Merrillees in his accompanying chapters uses additional photos to give context to the postcards. For example, in this case, one can see a Balinese photographer at work and allows us to see what the subjects appearing on the postcards might occasionally be experiencing:
As one might expect, the majority of the photographers were European and male. An exception was Thilly Weissenborn (1889-1964), a leading professional photographer in colonial Indonesia. She left behind an outstanding legacy of beautiful photographs. She was a pioneering photographer in Bali in the early 1920s, although she mainly lived and worked in West Java, particularly Garut.
Exceptions to the European predominance of the photographers were the Indonesian photographer Kassian Cephas (1845-1912) and his son Sem Cephas (1870-1918). There are several of the father’s postcards in the book. Here he captures a dramatic moment in a game of cards:
The vast majority of the postcards in the book are in black and white, though some of them were later “coloured” for publication.

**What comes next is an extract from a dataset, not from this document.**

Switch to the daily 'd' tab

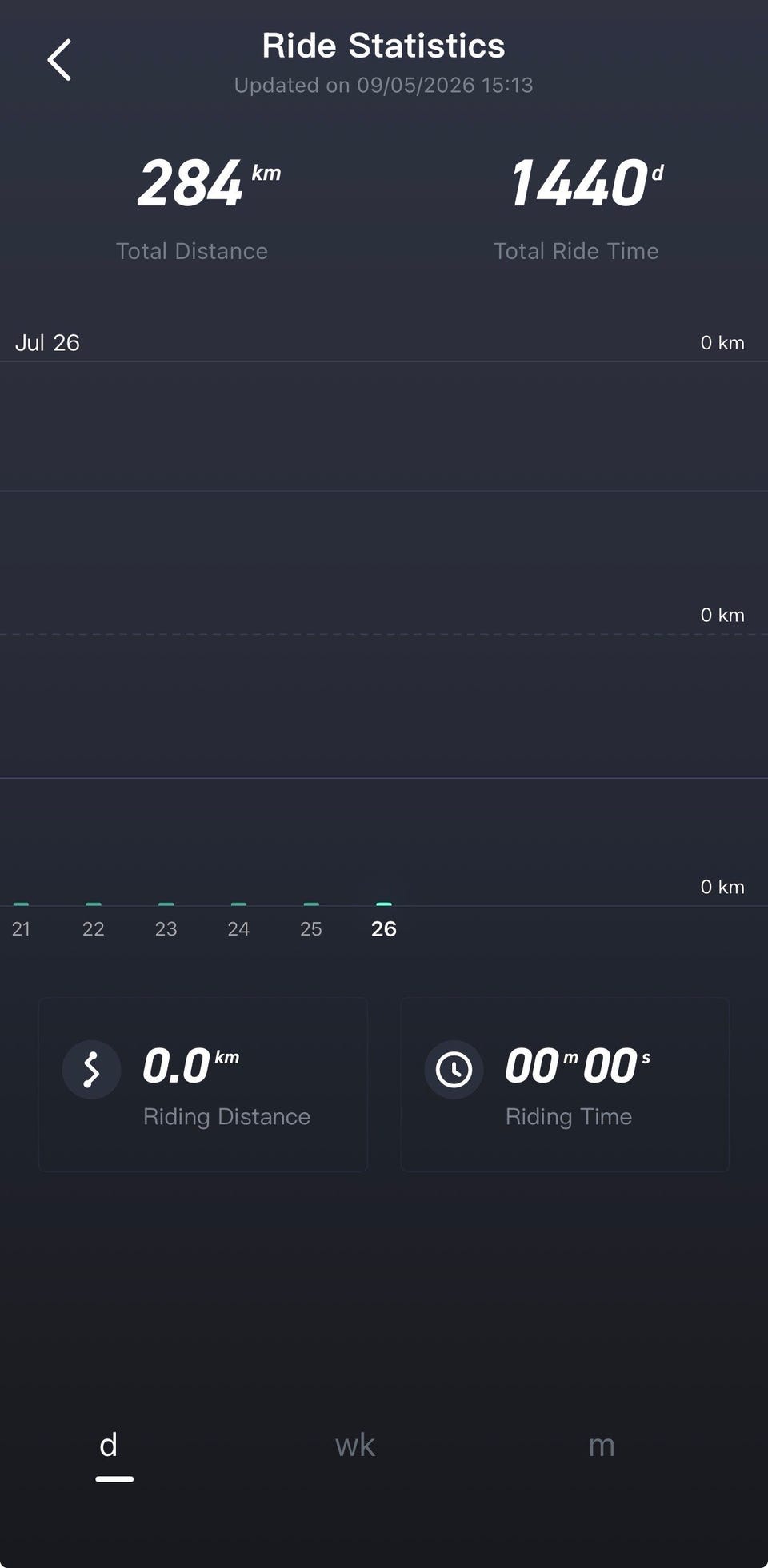(x=109, y=1446)
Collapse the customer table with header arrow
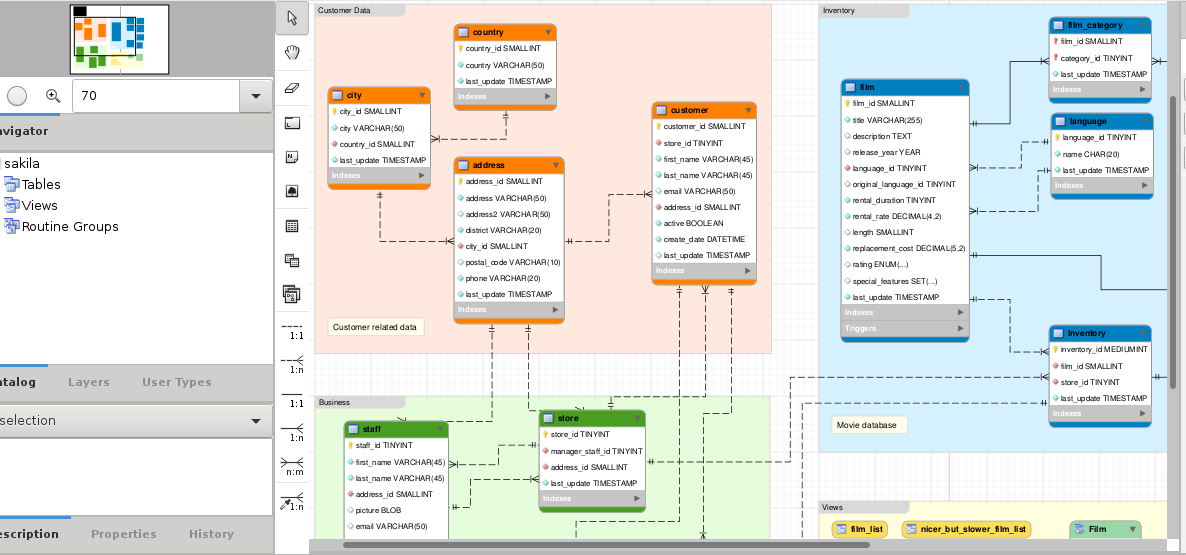The height and width of the screenshot is (555, 1186). pyautogui.click(x=747, y=110)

However, there are some postcards which are early examples of colour photography, such as those taken in Paris in 1931 of a Balinese Baris Dance and Gamelan troupe who travelled there for the Colonial Exposition:
The book has illustrations of people from one end of the archipelago to the other, and on looking through them, I was struck by the fact that photographs of women, even in devout Islamic areas, often show them not wearing a hijab, despite the fact that Islam had come to Indonesia many hundreds of years previously. This makes one realise the relatively recent influence of middle Eastern influence and Islamic fundamentalism.
The postcards document not only the wide ethnic diversity of Indonesia’s indigenous population but also the many immigrants who arrived in Indonesia over the centuries, including Arab traders as well as Chinese and Indian labourers brought by the Dutch to work on their plantations. For example, Postcard 56, dated 29 May 1908, is of Chinese “Coolies” at a tobacco plantation in Binjai, North Sumatra:
I might conclude with a few of my favourite postcards. One longs to hear the music produced by the “Patience and Perseverance” Brass Band from Kalimantan as shown in Postcard 386:
…or a performance by the Sasak Gamelan orchestra from Lombok (Postcard 362)
On seeing a postcard like this where the sender has written on the picture side, one has an opportunity to find out what was being communicated. On the postcard, dated 3 August 1907, was written:
“Dear Miss Lies
Ma (mother) thinks that it isn’t very nice that you haven’t written her a letter.
Congratulations on the birth of your daughter Cootje. Now you have Bertie and Cootje. How is Bertie?
Goodbye for now. I’ll write a letter soon.
Your loving Mieke Veenhuijzen”
One is left wondering how Bertie is and whether Ma ever got a postcard….
To conclude I can’t resist this delightful postcard (No. 436) of three girls from Flores, which dates from around 1940.
This is a book that will delight anyone who has a connection with Indonesia and is a wonderful contribution to Indonesia’s visual historical records.
Ron Witton gained his BA and MA in Indonesian and Malayan Studies from the University of Sydney and his Ph.D. from Cornell University. He has worked as an academic in Australia and Indonesia and now practises as an Indonesia and Malay translator and interpreter.